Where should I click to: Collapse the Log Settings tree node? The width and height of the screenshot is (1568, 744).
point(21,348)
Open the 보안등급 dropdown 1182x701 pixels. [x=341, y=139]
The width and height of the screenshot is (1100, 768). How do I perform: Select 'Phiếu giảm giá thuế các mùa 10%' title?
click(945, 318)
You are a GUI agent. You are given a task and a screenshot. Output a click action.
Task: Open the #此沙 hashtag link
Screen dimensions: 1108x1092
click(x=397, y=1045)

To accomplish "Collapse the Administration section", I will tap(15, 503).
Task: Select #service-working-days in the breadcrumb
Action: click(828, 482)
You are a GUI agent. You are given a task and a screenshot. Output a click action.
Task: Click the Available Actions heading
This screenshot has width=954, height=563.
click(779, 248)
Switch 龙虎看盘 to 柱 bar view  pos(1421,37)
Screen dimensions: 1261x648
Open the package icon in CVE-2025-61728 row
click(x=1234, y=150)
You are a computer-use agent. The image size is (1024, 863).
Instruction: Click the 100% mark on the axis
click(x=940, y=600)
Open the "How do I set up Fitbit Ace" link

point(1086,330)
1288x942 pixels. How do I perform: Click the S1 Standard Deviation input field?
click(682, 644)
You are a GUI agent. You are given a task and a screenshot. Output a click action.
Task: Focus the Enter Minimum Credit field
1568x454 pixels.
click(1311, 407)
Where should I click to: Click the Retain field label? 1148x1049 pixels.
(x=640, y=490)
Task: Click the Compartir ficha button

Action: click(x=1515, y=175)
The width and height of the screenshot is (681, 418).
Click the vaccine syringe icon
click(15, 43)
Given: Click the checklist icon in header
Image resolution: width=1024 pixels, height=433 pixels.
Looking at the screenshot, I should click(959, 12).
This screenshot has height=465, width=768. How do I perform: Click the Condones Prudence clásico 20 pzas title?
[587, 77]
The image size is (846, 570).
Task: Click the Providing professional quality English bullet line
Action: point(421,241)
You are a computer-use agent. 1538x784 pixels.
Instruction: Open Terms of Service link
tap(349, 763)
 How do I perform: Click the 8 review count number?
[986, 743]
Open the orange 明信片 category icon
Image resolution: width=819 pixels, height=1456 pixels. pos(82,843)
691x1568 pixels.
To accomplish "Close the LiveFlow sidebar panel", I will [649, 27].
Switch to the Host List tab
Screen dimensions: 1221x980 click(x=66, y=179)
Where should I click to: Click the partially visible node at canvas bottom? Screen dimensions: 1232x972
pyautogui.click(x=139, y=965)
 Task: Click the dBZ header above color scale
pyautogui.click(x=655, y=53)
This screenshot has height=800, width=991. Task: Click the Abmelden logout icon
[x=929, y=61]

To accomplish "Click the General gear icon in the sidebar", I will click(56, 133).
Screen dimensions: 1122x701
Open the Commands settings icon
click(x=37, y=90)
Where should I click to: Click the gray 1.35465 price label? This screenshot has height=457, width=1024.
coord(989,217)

:::

Repeat exactly the lines of the listing above, from the one with "The width and height of the screenshot is (681, 418)." down to the one with "Screen dimensions: 1122x701"; both of those lines belong in the range.

The width and height of the screenshot is (681, 418).
Click the vaccine syringe icon
click(15, 43)
Given: Click the checklist icon in header
Image resolution: width=1024 pixels, height=433 pixels.
Looking at the screenshot, I should click(959, 12).
This screenshot has height=465, width=768. How do I perform: Click the Condones Prudence clásico 20 pzas title?
[587, 77]
The image size is (846, 570).
Task: Click the Providing professional quality English bullet line
Action: point(421,241)
You are a computer-use agent. 1538x784 pixels.
Instruction: Open Terms of Service link
tap(349, 763)
 How do I perform: Click the 8 review count number?
[986, 743]
Open the orange 明信片 category icon
Image resolution: width=819 pixels, height=1456 pixels. pos(82,843)
691x1568 pixels.
To accomplish "Close the LiveFlow sidebar panel", I will [649, 27].
Switch to the Host List tab
Screen dimensions: 1221x980 click(x=66, y=179)
Where should I click to: Click the partially visible node at canvas bottom? Screen dimensions: 1232x972
pyautogui.click(x=139, y=965)
 Task: Click the dBZ header above color scale
pyautogui.click(x=655, y=53)
This screenshot has height=800, width=991. Task: Click the Abmelden logout icon
[x=929, y=61]

To accomplish "Click the General gear icon in the sidebar", I will click(56, 133).
Screen dimensions: 1122x701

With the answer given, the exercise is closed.